Göttinger Predigten im Internet
hg. von U. Nembach

20. Sonntag nach Trinitatis, 9. Oktober 2005
Predigt über Matthäus 22, 1-14, verfasst von Lars Ole Gjesing (Dänemark)
(-> zu den aktuellen Predigten / www.predigten.uni-goettingen.de)


(Text der dänischen Perikopenordnung)

Matthäus ist Prediger. Genau wie jeder andere, der die Geschichten Jesu weitergibt, tut er das nicht als Literaturgeschichtler, nicht, um neutralen Unterricht und Aufklärung für wohlmeinende Interessierte zu geben, sondern er tut das eben als Prediger, er tut es, um etwas zu bewirken, um mit seiner Weitergabe Menschenleben zu verändern. Als Prediger hat Matthäus seine besonderen Eigenarten. Eine davon hat damit zu tun, wie er Gottes Langmut verkündet. Die meisten Prediger wollen gern hervorheben, dass sie lange währt. So geht es auch Matthäus, aber er will immer auch – und zwar mit großem Nachdruck – zu verstehen geben, dass sie wahrlich auch nicht unendlich ist, dass die Langmut ein Ende hat und dass sie nicht dasselbe ist wie mangelnder Ernst und Gleichgültigkeit. Wenn Matthäus Jesu Gleichnis von der Hochzeit des Königssohnes nacherzählt, dann meldet sich der Nachdruck an zwei Stellen, wo die Menschen versagt haben.

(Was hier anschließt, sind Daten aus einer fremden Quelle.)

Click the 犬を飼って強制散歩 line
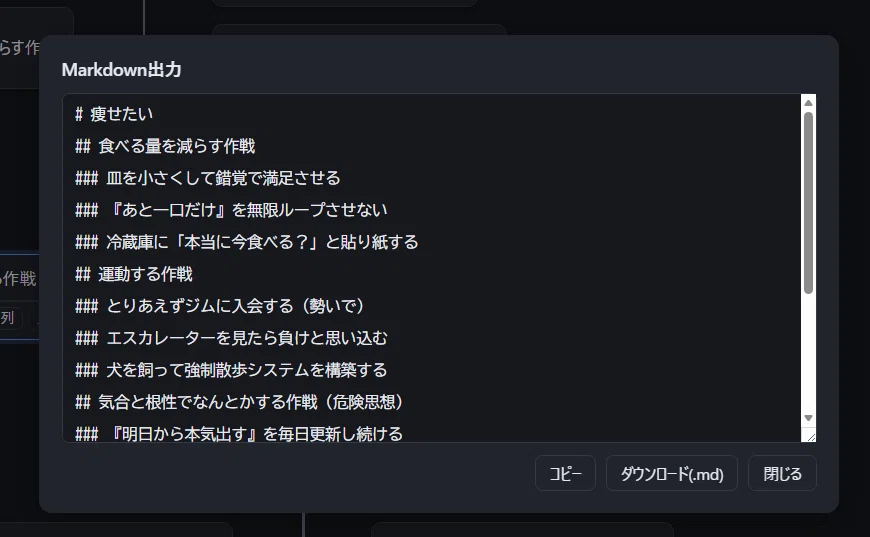point(231,370)
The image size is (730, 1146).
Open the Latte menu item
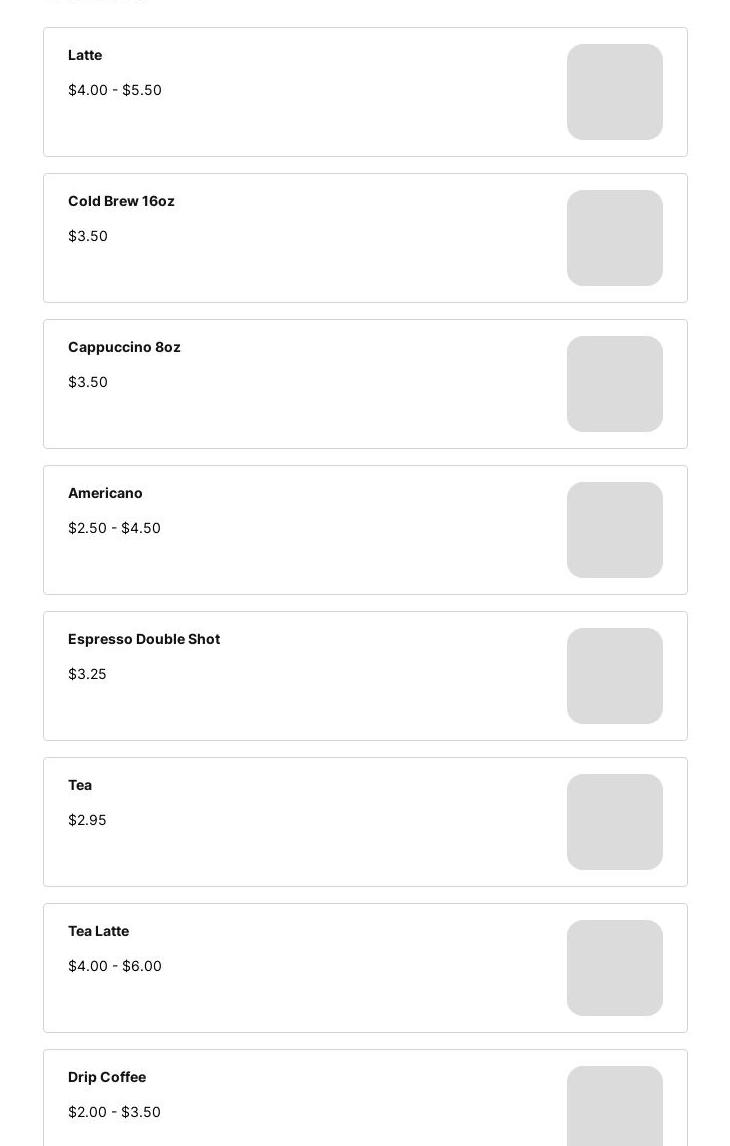point(85,55)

Das erste Mal ist das der Fall, als die Knechte des Königs angegriffen, misshandelt und getötet worden sind; da wird – in der Wiedergabe des Matthäus – nicht einfach eine passend bemessene Strafe von Seiten des Königs verhängt, nein, er schickt seine Heere aus, lässt die Mörder umbringen und zündet die Stadt an, wo sie wohnen. Es ist wohlgemerkt ein Gleichnis, eine erdichtete Geschichte – kein Beispiel zur Nachahmung. Und als einer der zuletzt Eingeladenen nicht das Festkleid anhat, das man ihm gegeben hat, da wird er nicht bloß durch die Hintertür diskret nach draußen befördert – er wird an Händen und Füßen gefesselt und hinausgeschmissen, und dort draußen herrschen Heulen und Zähneklappern. Lukas erzählt dasselbe Gleichnis in einer sehr viel milderen Form nach, so dass wir Stoff für einen Vergleich haben. Die prophetische Wut, die sich bei Matthäus findet, steht in dem Vergleich sehr deutlich da. Woher kommt sie? Was ist das für eine Wut?

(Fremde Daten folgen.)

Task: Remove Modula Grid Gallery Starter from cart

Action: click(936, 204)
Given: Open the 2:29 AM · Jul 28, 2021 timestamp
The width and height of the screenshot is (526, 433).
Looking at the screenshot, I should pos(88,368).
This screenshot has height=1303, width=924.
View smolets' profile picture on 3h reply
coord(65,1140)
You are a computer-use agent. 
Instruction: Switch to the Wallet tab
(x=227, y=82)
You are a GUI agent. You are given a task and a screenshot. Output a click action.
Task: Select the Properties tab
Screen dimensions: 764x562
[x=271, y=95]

Es ist eine Wut, die in der gewöhnlichen Lebenserfahrung wohlbekannt und wohlbegründet ist. Es ist die Wut darüber, dass Leute ihr Leben vergeuden, es vorübergehen lassen, ohne es zu ergreifen, als wäre es nichts Besonderes. Es ist die Wut, die uns manchmal packen kann, wenn wir einem Menschen gegenüberstehen, der seine Lebensmöglichkeiten begraben hat und nun zu Hause sitzt und über das vergeudete Leben nachgrübelt, darüber, was schief gegangen ist und woran man nun nichts mehr ändern kann, tief versunken in seine eigenen halb neurotischen Probleme ohne den echten Wunsch, aus der Enge herauszukommen. – Es gibt auch Menschen, die da nicht herauskommen können, aber das ist eine andere Geschichte.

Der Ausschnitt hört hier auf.